In the ancient world, various locations claimed gods for their own patronage, a precursor to the idea of having a patron saint in Christian denominations. In that way the island of Delos was the birthplace of Apollo, Athens was supported by their eponymous goddess, and Rome was supposedly founded by Aeneas, the surviving hero of the Trojans (though the myth of Romulus and Remus formed a competing narrative).
The polytheistic worship was also not as clear-cut as the idea of twelve gods on Olympus. Religion was very much syncretic in various gods being transposed from one neighboring culture to the next—for example, after Alexander the Great conquered Egypt, the Egyptian goddess Isis became Hellenized.
Such was the case with Aphrodite. Early forms of polytheistic religion often centered around fertility goddesses. Thus Inanna, the queen of heaven, from Mesopotamia became Ishtar for the Babylonians and Assyrians, and Astarte, goddess of sexuality, for the Phoenicians. When the Phoenicians colonized Cyprus, they brought Astarte. And when the early Achaean Greeks arrived on Cyprus in the Bronze Age, they assimilated Astarte into their own religion as Aphrodite. Her persona became Venus for the Romans.
The cult of Aphrodite faded with the increasing power of Christianity in the Roman world, as Aphrodite’s worship was gradually replaced with the worship of the Virgin Mary.
Several sites on Cyprus are associated with Aphrodite. At Amathus (the ancient precursor to Limassol), a temple to Aphrodite was maintained. Here, a few reconstructed pillars can be found, an echo of a much larger structure.
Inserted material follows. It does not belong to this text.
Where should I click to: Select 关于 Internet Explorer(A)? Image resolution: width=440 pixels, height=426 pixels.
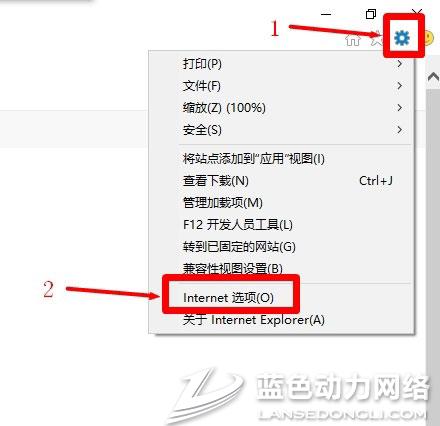point(281,320)
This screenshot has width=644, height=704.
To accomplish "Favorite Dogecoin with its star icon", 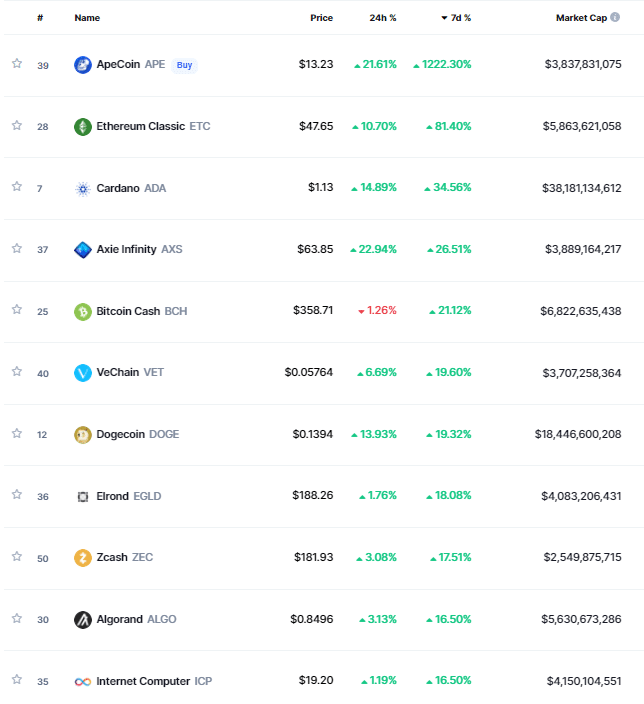I will pyautogui.click(x=17, y=433).
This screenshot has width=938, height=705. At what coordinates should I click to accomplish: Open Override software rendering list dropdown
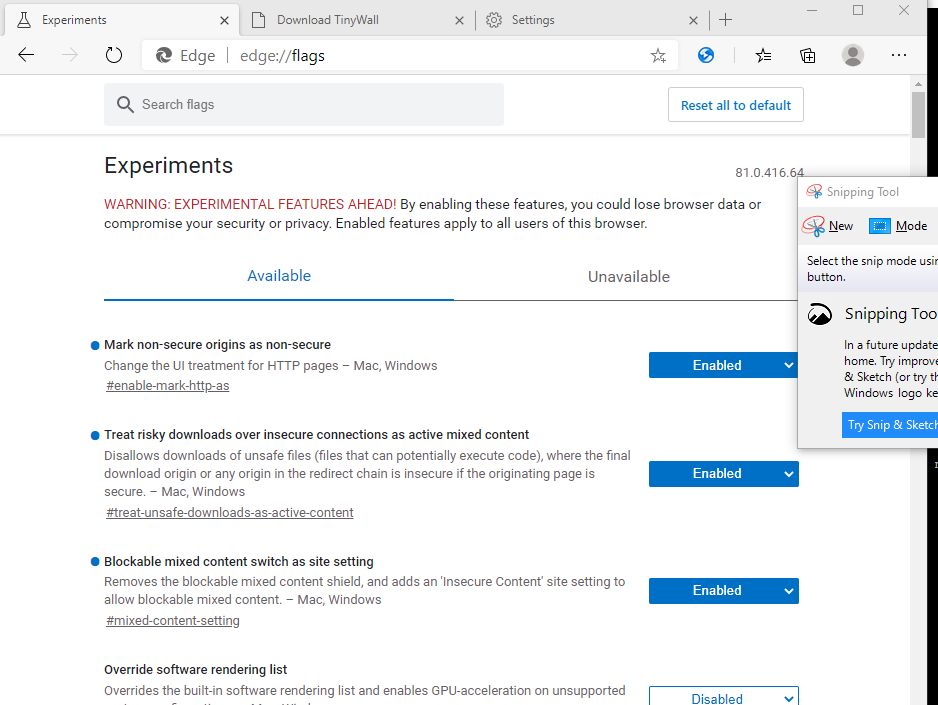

Another cult site, at ancient Paphos, featured a black basalt stone that was worshipped as an abstract representation of Aphrodite.
On the Akamas peninsula near Paphos, one can also find “Aphrodite’s Baths.” Apocryphally, it was here that Aphrodite met her lover Adonis when he stopped for a drink while hunting.
Petra tou Romiou near Paphos (meaning the rock of the Romans) is also known as Aphrodite’s Rock. In such a beautiful seaside location, it’s possible to understand why it was thought Aphrodite was born here, of the sea foam, best dramatized by the famous Renaissance-era Botticelli painting.
An alternative myth about this rock suggests that Dighenis Akritas, a legendary Byzantine warrior who defended Cyprus from external invaders, tossed the rock into the sea after being rejected romantically by the Queen of Paphos, Regina, a character who was perhaps a reinterpretation of Aphrodite.
“This legend [of Regina] does not relate to any queen of Cyprus who reigned in the Middle Ages, but to the famous goddess of love, of whose worship a vivid memory lingers to this day in the hearts of the Cyprus people,” according to the historic L. & H. A. Mangoian travel guide, The Island of Cyprus.
This is the tenth post in The Cyprus Files, a limited-run newsletter series from The Usonian chronicling my Fulbright experiences in Cyprus. You can read all the posts in The Cyprus Files here. Thanks for reading, and don’t forget to subscribe so you don’t miss a (free) dispatch from the island of Aphrodite!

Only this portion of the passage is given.